Court Has An Opportunity To Finally End The East Texas Patent Troll Docket
from the shut-it-down dept
It’s been nearly ten years since we first wrote about the East Texas district court, based in Marshall, Texas, (and Tyler, Texas) and the fact that patent trolls have been flooding that court with cases. The trolls claimed they liked East Texas because the judges worked quickly and because they “understood” patent issues. The reality, of course, is that East Texas became notorious for a few judges who were insanely pro-patent troll, and ran their cases in a manner that helped out trolls immensely. It’s become a cottage industry, leading to some weird situations, such as the time that Tivo (involved in a patent lawsuit at the time) literally bought a bull right in Marshall, Texas. Perhaps no company has “invested” more in winning over folks in Marshall than Samsung, which not only sponsored the local ice rink, but also gives scholarships to high schoolers there, donates to local schools and takes kids on semiconductor factory tours — all out of the kindness of its corporate heart, no doubt.

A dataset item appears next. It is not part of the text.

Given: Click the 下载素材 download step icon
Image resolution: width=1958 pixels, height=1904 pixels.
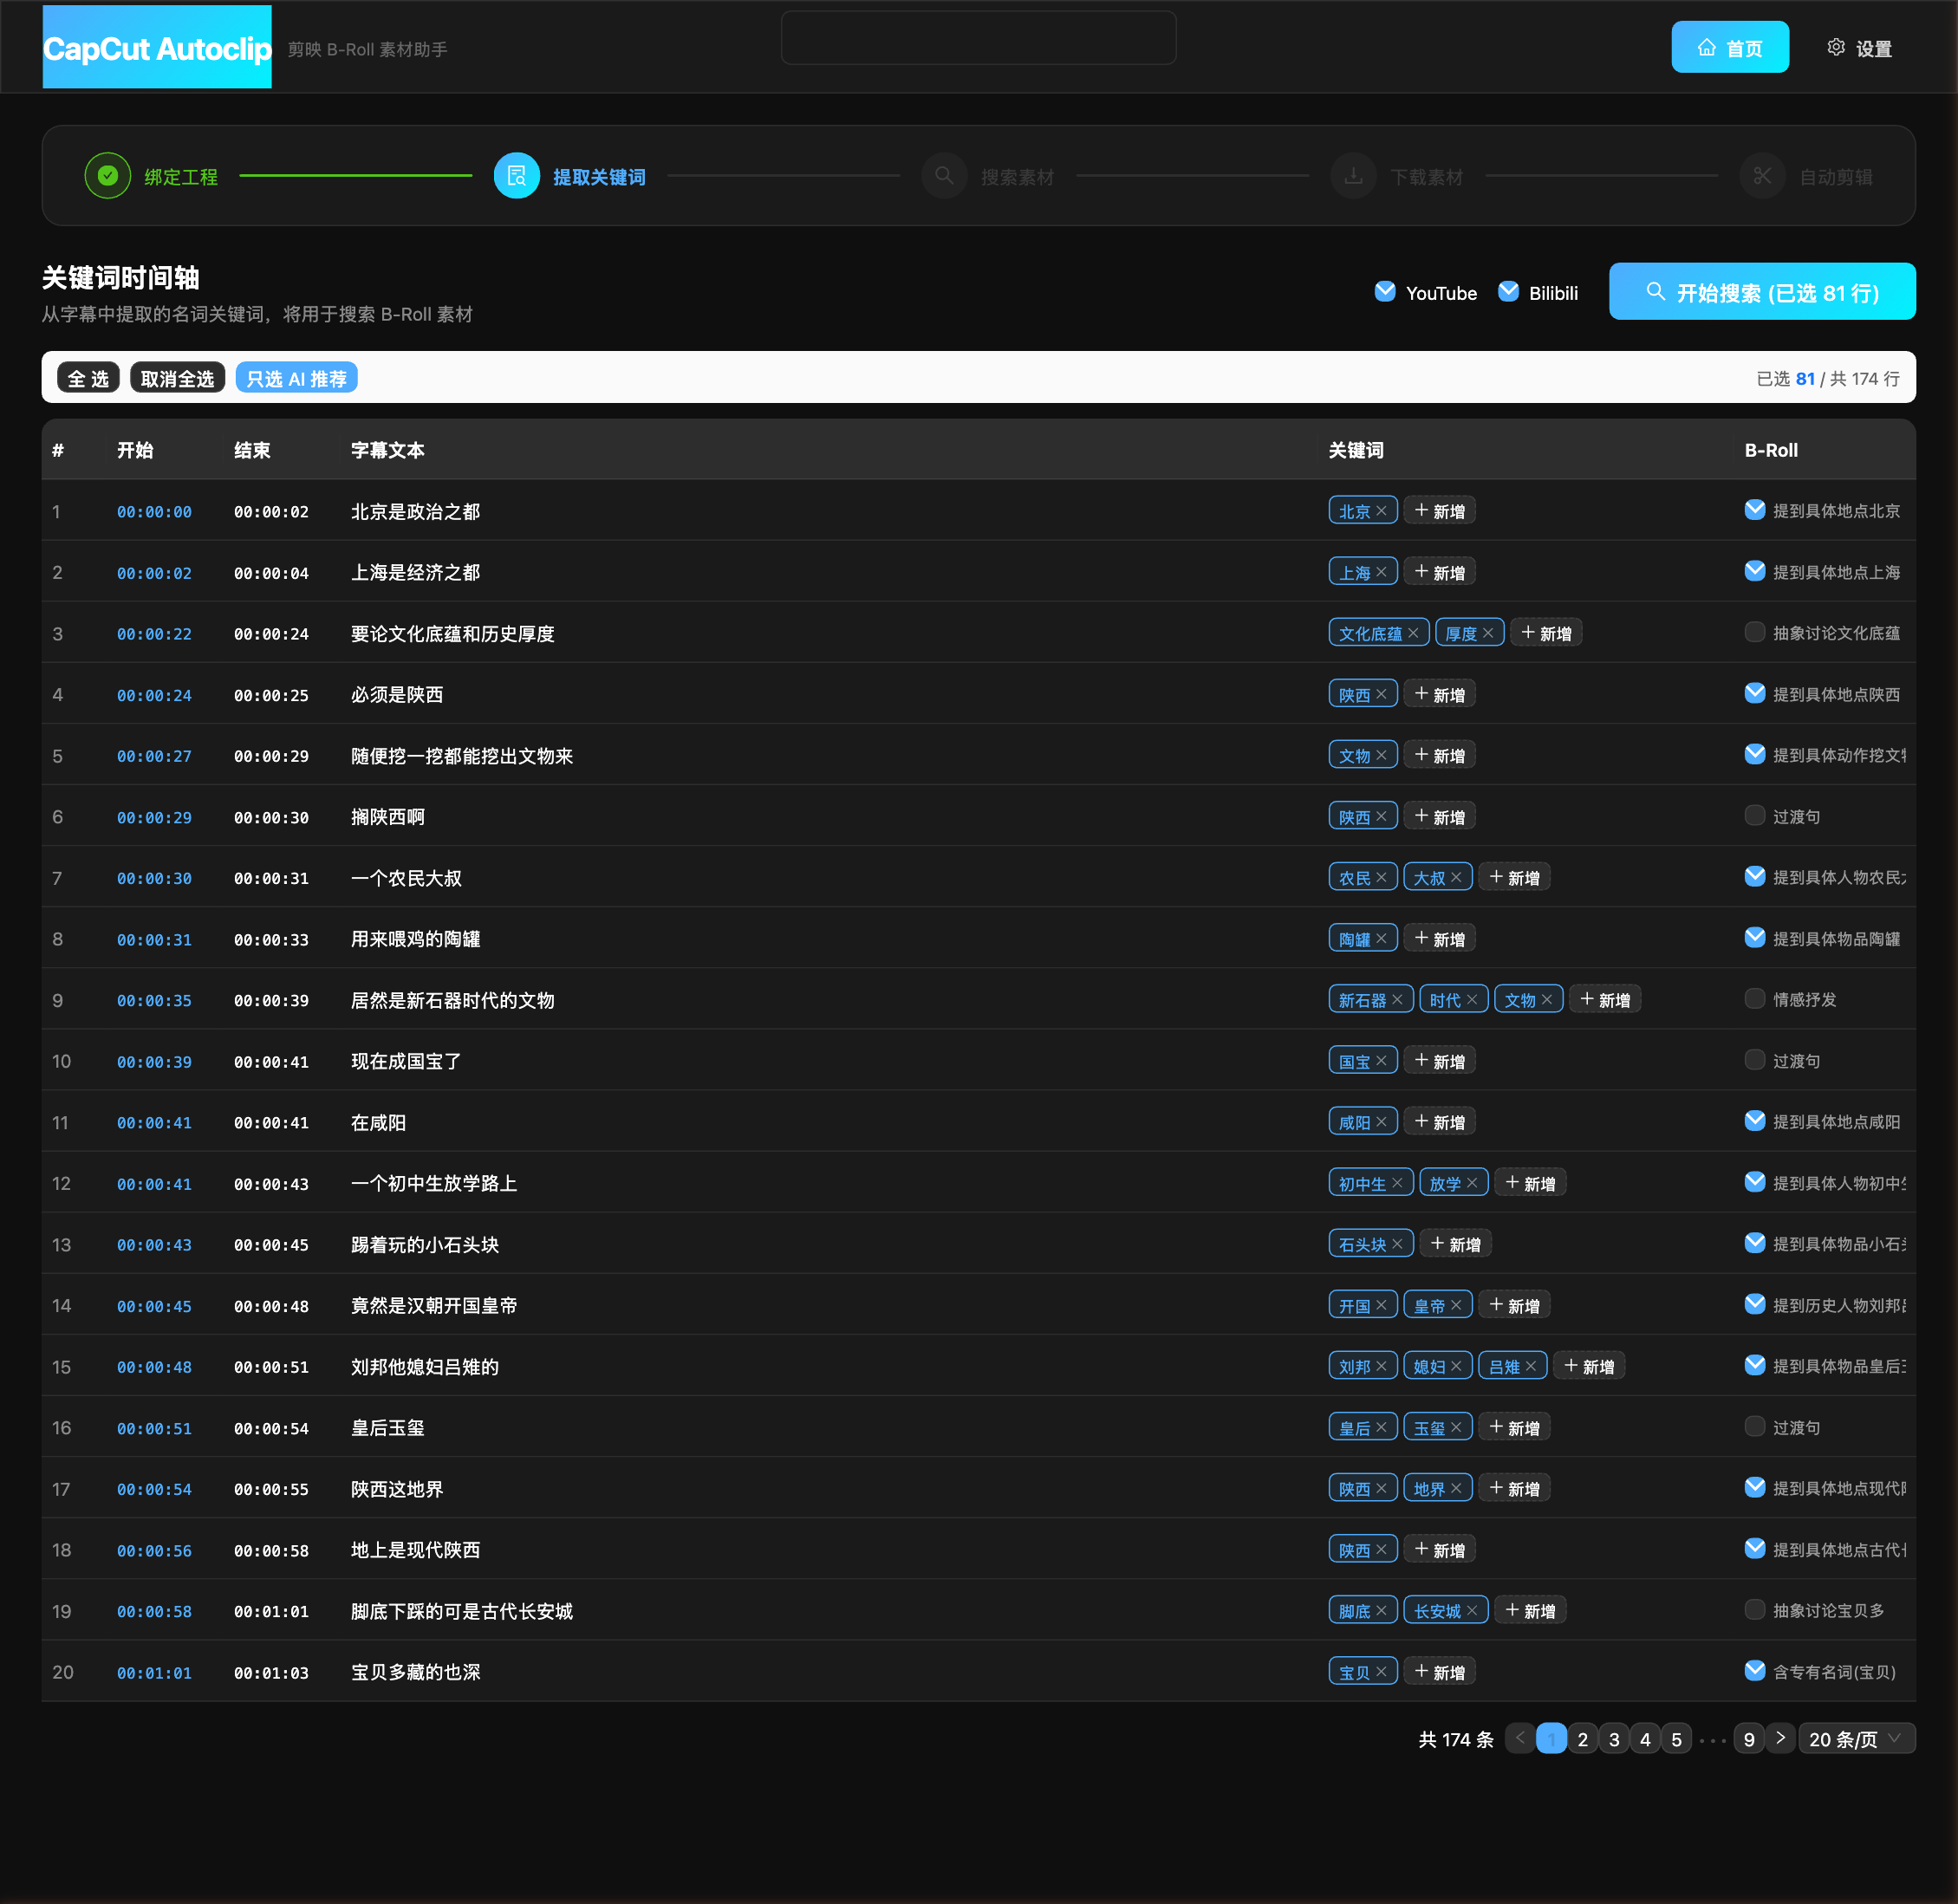Looking at the screenshot, I should 1352,176.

The top judge for patent cases in East Texas used to be John Ward, until he “retired” to join his son in a local law practice representing patent trolls. Then the crown went to Judge Rodney Gilstrap, who is handling a ridiculous number of patent cases. In 2014, he was given 968 patent cases — or 20% of all patent cases filed in the country. Given that, perhaps it’s not surprising that he sometimes appears to completely forget about some cases he’s handling. This is the same Judge Gilstrap who has never (not once) granted attorneys’ fees to a defendant, despite all of the cases he’s heard.
If you haven’t figured it out by now, something is totally screwed up with the patent system. It’s pretty clear that what we’ve been witnessing for over a decade is what’s known as “forum shopping” in which plaintiffs seek out specific courts known to favor them, but with patent trolls and East Texas it’s been taken to a new level. And, notably, a few other courts have been trying to get into the business as well, with Delaware leading the charge over the past few years. Normally, forum shopping is frowned upon, but it’s been allowed in patent cases for way too long… and there’s actually a chance to stop it. In 1990, a ruling by the Court of Appeals for the Federal Circuit (CAFC, the “patent appeals court”) in VE Holding v. Johnson Gas basically opened the floodgates for forum shopping in patent cases.

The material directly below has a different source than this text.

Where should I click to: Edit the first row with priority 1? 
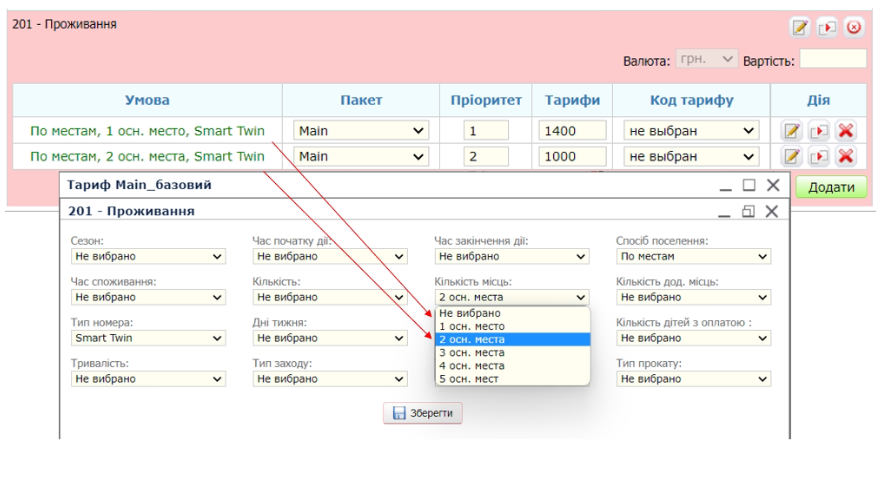[792, 130]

But there’s a new case that has the potential to put an end to this forum shopping. In Re: TC Heartland is another patent forum shopping case, in which an Indiana-based company is looking to get a patent case tossed out of a Delaware court over jurisdiction. EFF, together with Public Knowledge and Engine, have asked the court if it can weigh in with an amicus brief, flat out asking the court to overturn the VE Holding case, and to end forum shopping in patent cases.

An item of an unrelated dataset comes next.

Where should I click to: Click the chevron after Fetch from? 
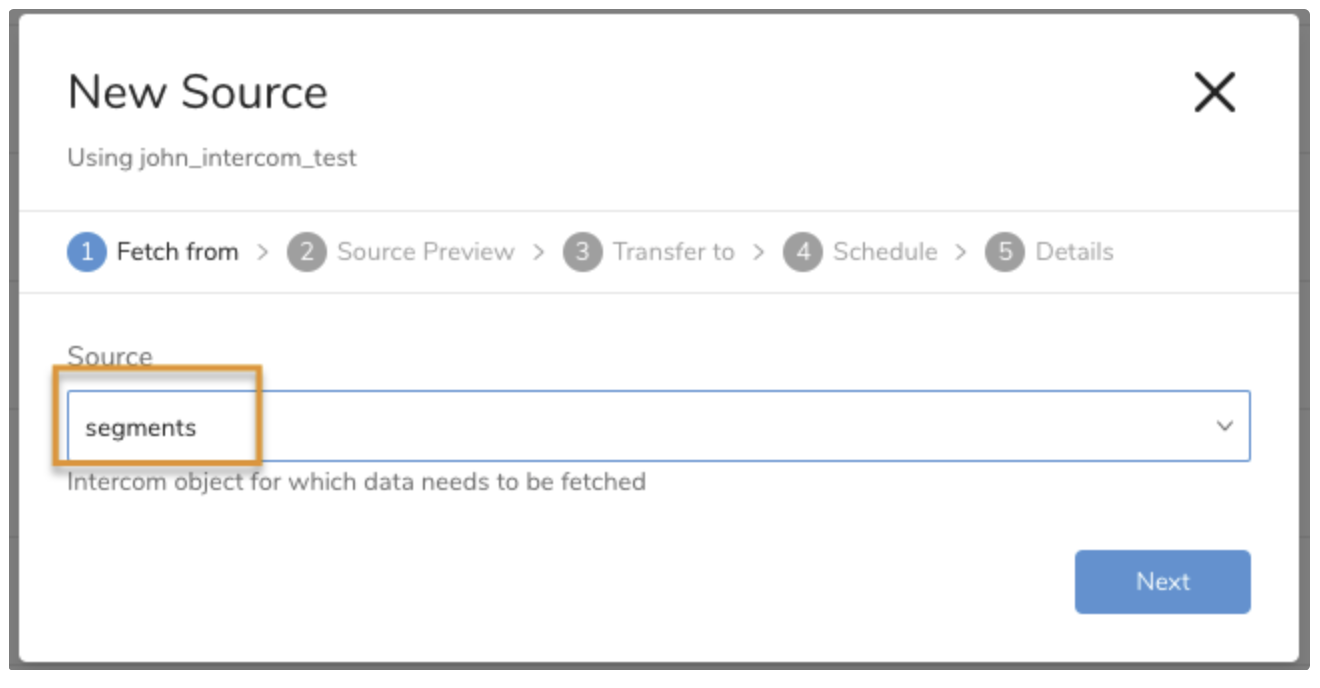pyautogui.click(x=263, y=252)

Congress did not intend for patent owners to be able to sue in any district in the country, no matter how tenuous the links the purported infringer has to the district. Amici ask that this Court restore balance in patent litigation. Amici support Petitioner in asking this Court to grant the petition for mandamus and recognize that VE Holding is no longer good law.
One hopes that CAFC will listen — or, barring that, that the Supreme Court might weigh in and fix this aspect of patent law, as it’s fixed a number of other problems with patent law over the past few years.